Quando criança, nunca dei tiro de chumbinho em gatos. O máximo que fiz, por curiosidade, foi segurar um felino de cabeça para baixo, a três palmos do chão, para ver se caía em pé. Sempre respeitei os bichanos. Adolescente, conheci o Rio de Janeiro. Nunca vou me esquecer do Pão de Açúcar, das argentinas na praia, do gato.
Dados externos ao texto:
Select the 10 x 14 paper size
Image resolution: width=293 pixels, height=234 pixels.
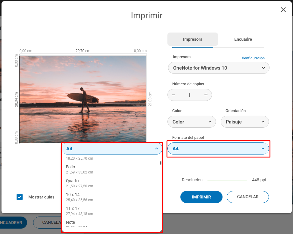click(111, 197)
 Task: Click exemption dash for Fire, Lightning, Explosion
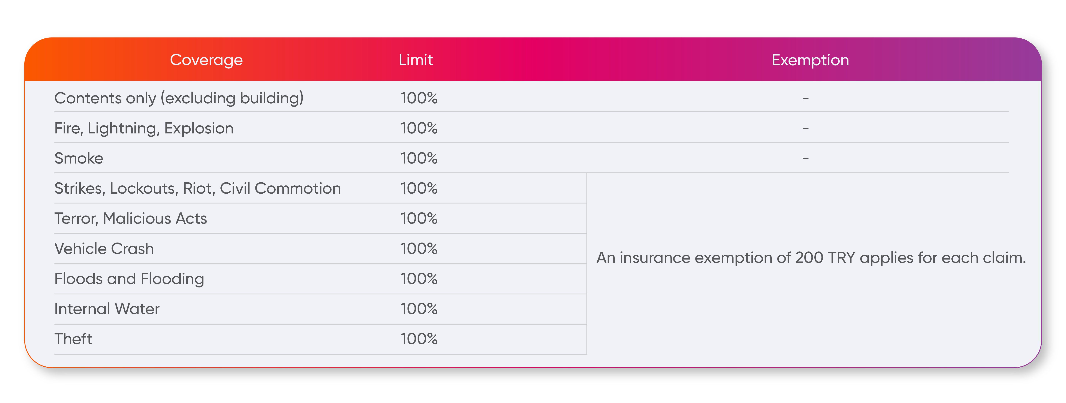tap(805, 129)
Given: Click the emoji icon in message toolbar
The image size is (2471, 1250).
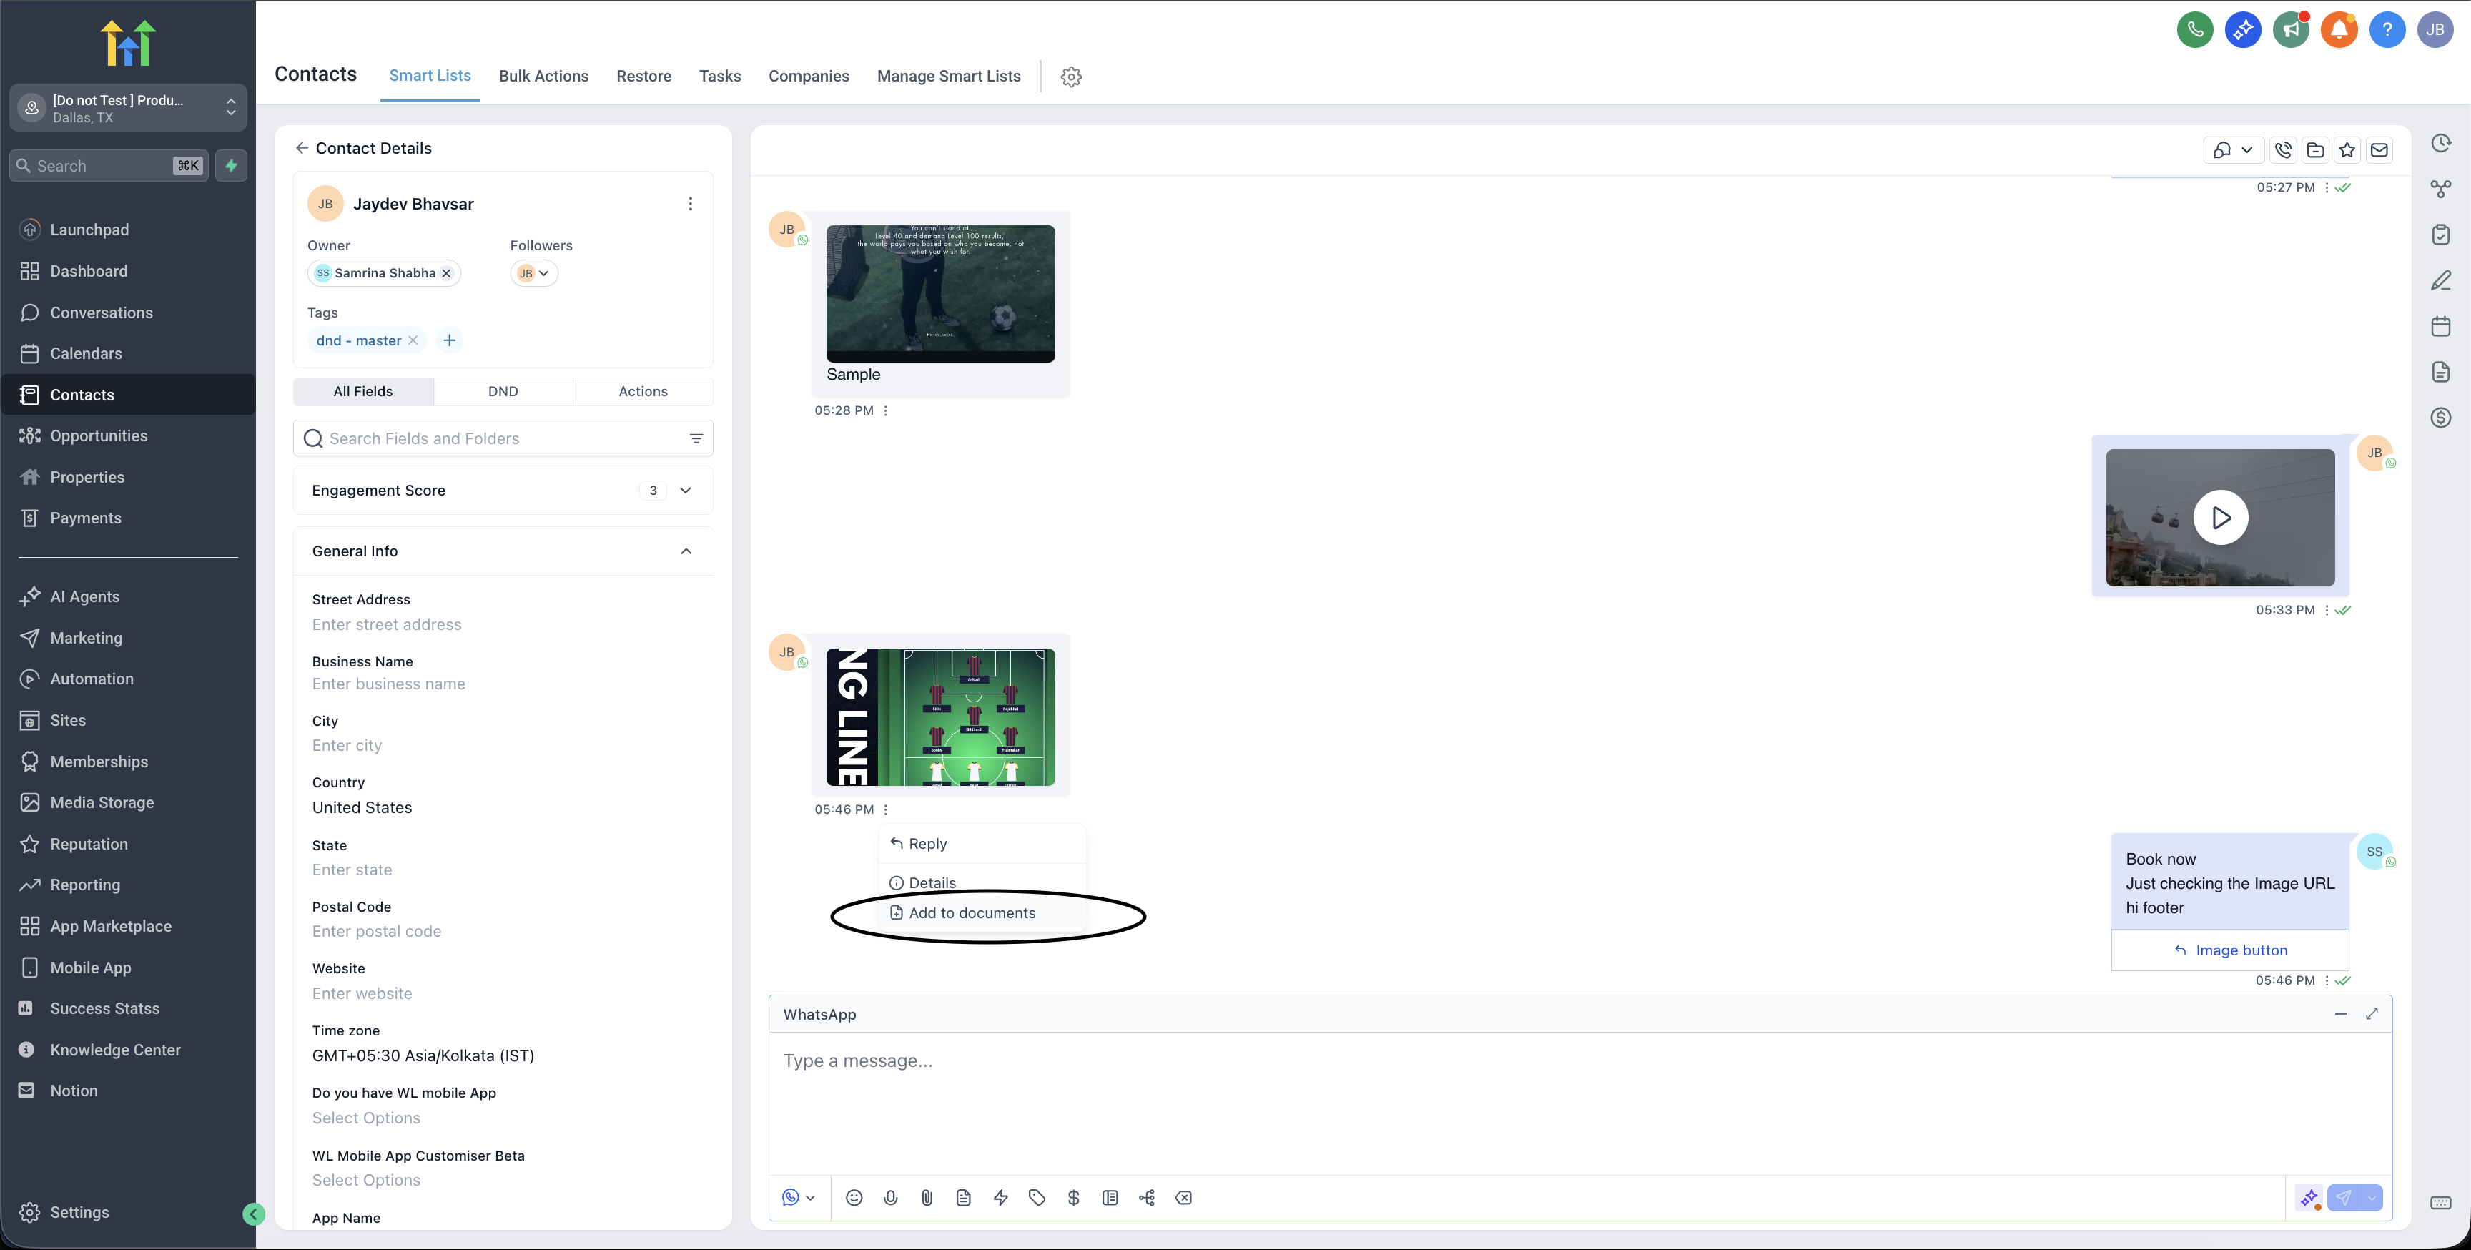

Minha tia morava em Ramos, uma hora de ônibus até as praias de Copacabana e Ipanema. De dia, praia, à noite, por prudência e idade, conversa na porta da rua. Meus primos tinham hábitos suburbanos. Frequentavam a quadra do colégio no sábado, ouviam jogo do Flamengo no domingo á tarde, jogavam baralho até tarde da noite. E tinham um gato. Gato errante de muros e lamentos. Desaparecia toda noite.
Casa pequena, dois quartos, eu dormia no chão da sala. Era casa geminada, mofo nas paredes, tacos soltos, alguns podres. Naquela noite, fui dormir cedo, cansado da praia. Estendi o colchão no canto, encostado na parede. Abri os olhos na madrugada. A cerca de 20 centímetros do meu rosto, o gato. Sentado no chão da sala, a elegância dos felinos, boca fechada, bigodes equilibrando o rosto numa estética perfeita, pelos limpos e brilhantes, olhos parados nos meus. Fechei os olhos, abri. O gato continuava na mesma posição, como escultura de olhos vivos. Virei para a parede e demorei a adormecer, sabia que ele ainda estava lá, observando. Durante todas as outras noites dormi virado para a parede, rosto colado no mofo.
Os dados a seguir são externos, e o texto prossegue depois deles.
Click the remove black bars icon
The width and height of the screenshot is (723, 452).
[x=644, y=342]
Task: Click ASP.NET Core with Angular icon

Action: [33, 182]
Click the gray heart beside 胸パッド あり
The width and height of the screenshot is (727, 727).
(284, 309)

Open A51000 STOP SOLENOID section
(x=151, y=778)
Depois desta noite, não sei se por acaso ou cisma, os gatos sempre procuram meu olhar. À noite, dirigindo, quando o farol bate num felino, naquele breve instante em que ele pára, calcula o risco do atropelamento e depois desaparece, meu olhar se encontra com o dele. Não, esta história não vai chegar a animais pretos na encruzilhada ou a Edgar Allan Poe. Nada de bruxos, nada de reencarnações. É história de amantes como outra qualquer. A minha namorada tinha um gato.
Conheci Mércia em um bar de jornalistas. Próximo à redação do jornal, o bar ficava aberto pela madrugada, esperando os notívagos. Os jornalista chegavam um a um, alguns eufóricos pelas belas reportagens, outros frustrados pelos cortes do editor, outros sonhando mais alto do que meras resenhas culturais, como Mércia. Ela trabalhava no caderno 2, passava a noite conversando sobre as matérias que fizera e as que não fizera. Quando conversava sobre contos policiais, seus olhos, bem, num desses olhares… terminamos a noite em seu apartamento.
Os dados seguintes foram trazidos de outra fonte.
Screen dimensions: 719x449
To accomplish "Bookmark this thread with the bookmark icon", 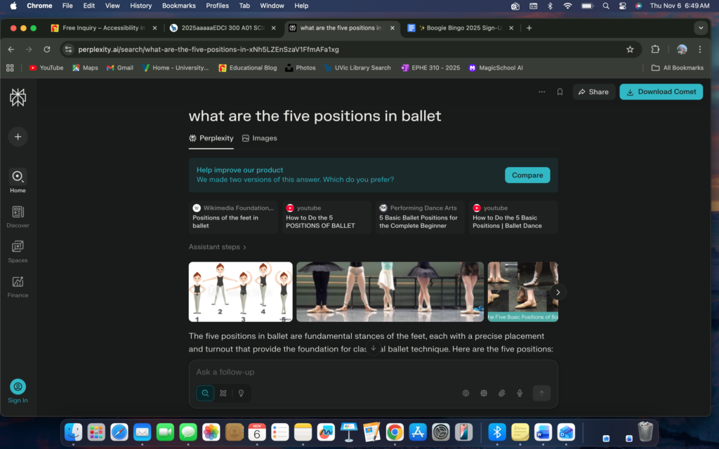I will [x=560, y=92].
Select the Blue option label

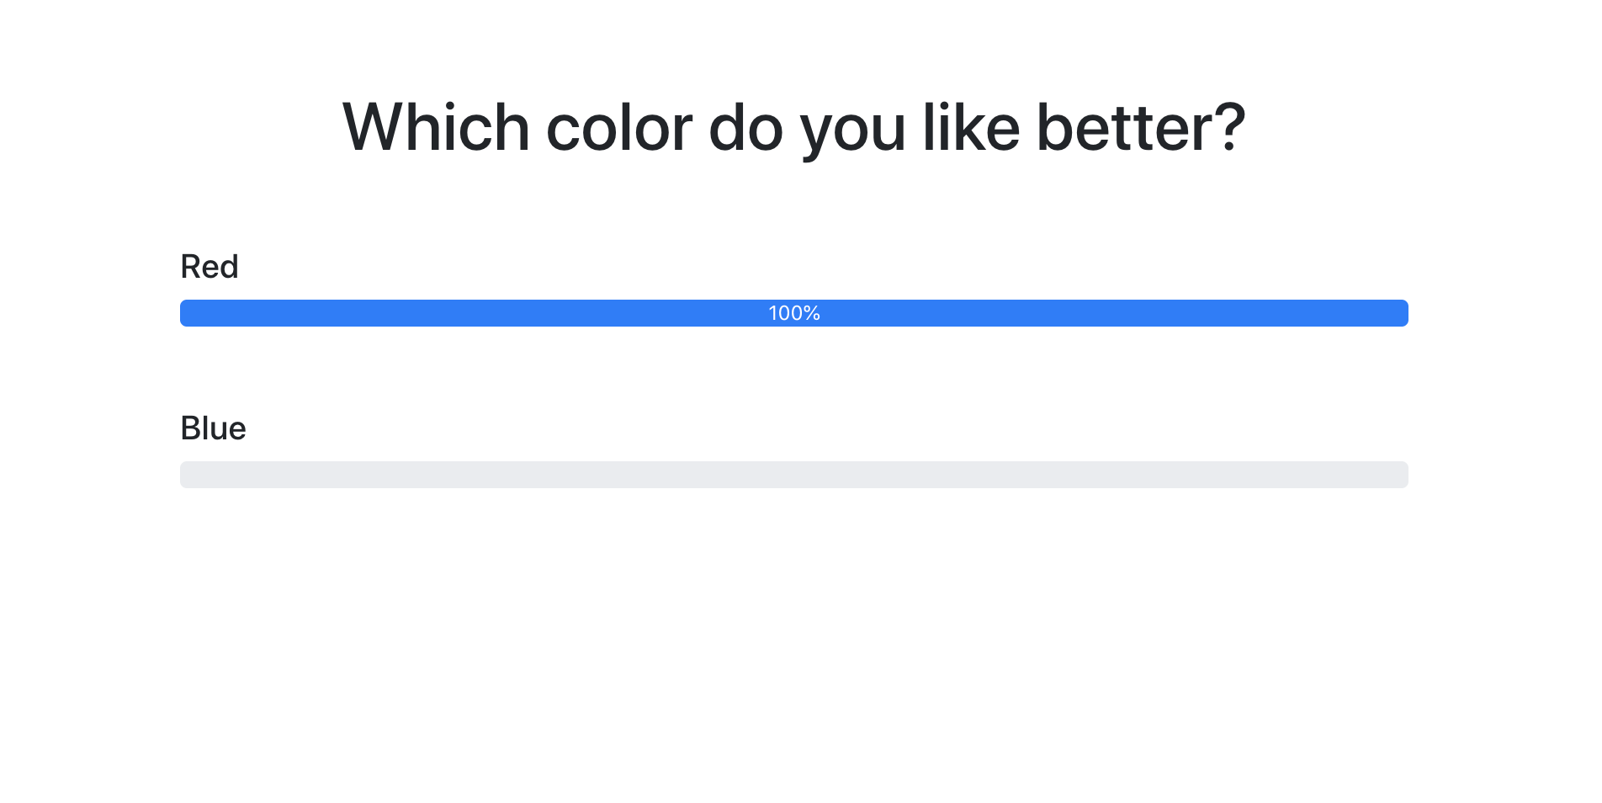[213, 428]

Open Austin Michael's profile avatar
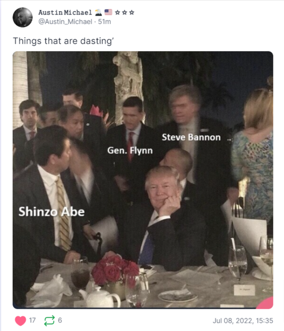tap(23, 17)
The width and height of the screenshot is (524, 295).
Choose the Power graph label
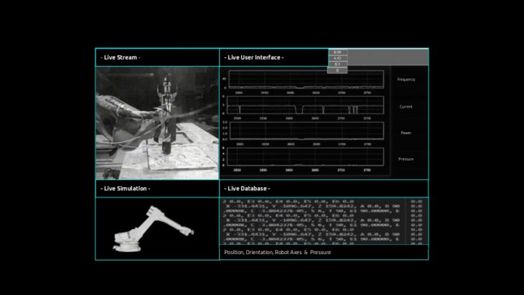click(406, 133)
Eu o enxerguei assim que ela abriu a porta: Philip, o gato. Enrodilhado no sofá da sala, levantou a cabeça, seus olhos fixos em mim. Passou a ser rotina. Duas ou três vezes por semana, do bar direto para o apartamento. Dormíamos até tarde, dez, onze da manhã, mas era durante a madrugada que temores me assaltavam. O gato, em algum canto da casa, eu sabia, espreitava. Meu olhar, vez por outra, cruzava com o dele na porta do quarto.
Naquela noite, quando entramos, eu não vi Philip. Estava cansado, fui direto para o quarto. Adormeci. Acordei perto das cinco da manhã, uma sensação de que estava sendo observado. Pressenti um vulto se esgueirando na porta do quarto. Olhei em volta, a luz fraca do abajur projetou sombra na parede, felinamente rápida. Pulei da cama, Mércia se assustou. Suor começou a escorrer pelo meu rosto, ela perguntou se eu estava passando mal. “Preciso de um banho.”
Virei o rosto para o chuveiro, deixei a água quente bater em meu rosto por longo tempo, aliviando meus pensamentos. Quando entrei no quarto, Mércia estava sentada na beira da cama, minha camisa nas mãos, olhar desolado. “Você não vai acreditar.” Ela abriu os braços e estendeu a camisa de malha. Três longos cortes paralelos, começando perto da gola, desciam até o fim da camisa, terminando pouco antes da barra. Perfeitos, descendo em diagonal, como três garras rasgando meu peito.
Mércia saiu gritando por Philip, fiquei com a camisa nas mãos, sentindo os cortes. Peguei uma camisa qualquer no guarda-roupa, vesti as roupas apressado sem dizer nada. Na porta, beijei Mércia pouco menos demorado, os olhos tentando encontrar o gato atrás da amante. Desci as escadas, abri o portão da entrada, olhei para cima. Mércia estava na janela, como sempre. Mas eu só enxergava o olhar de Philip, em algum canto da casa.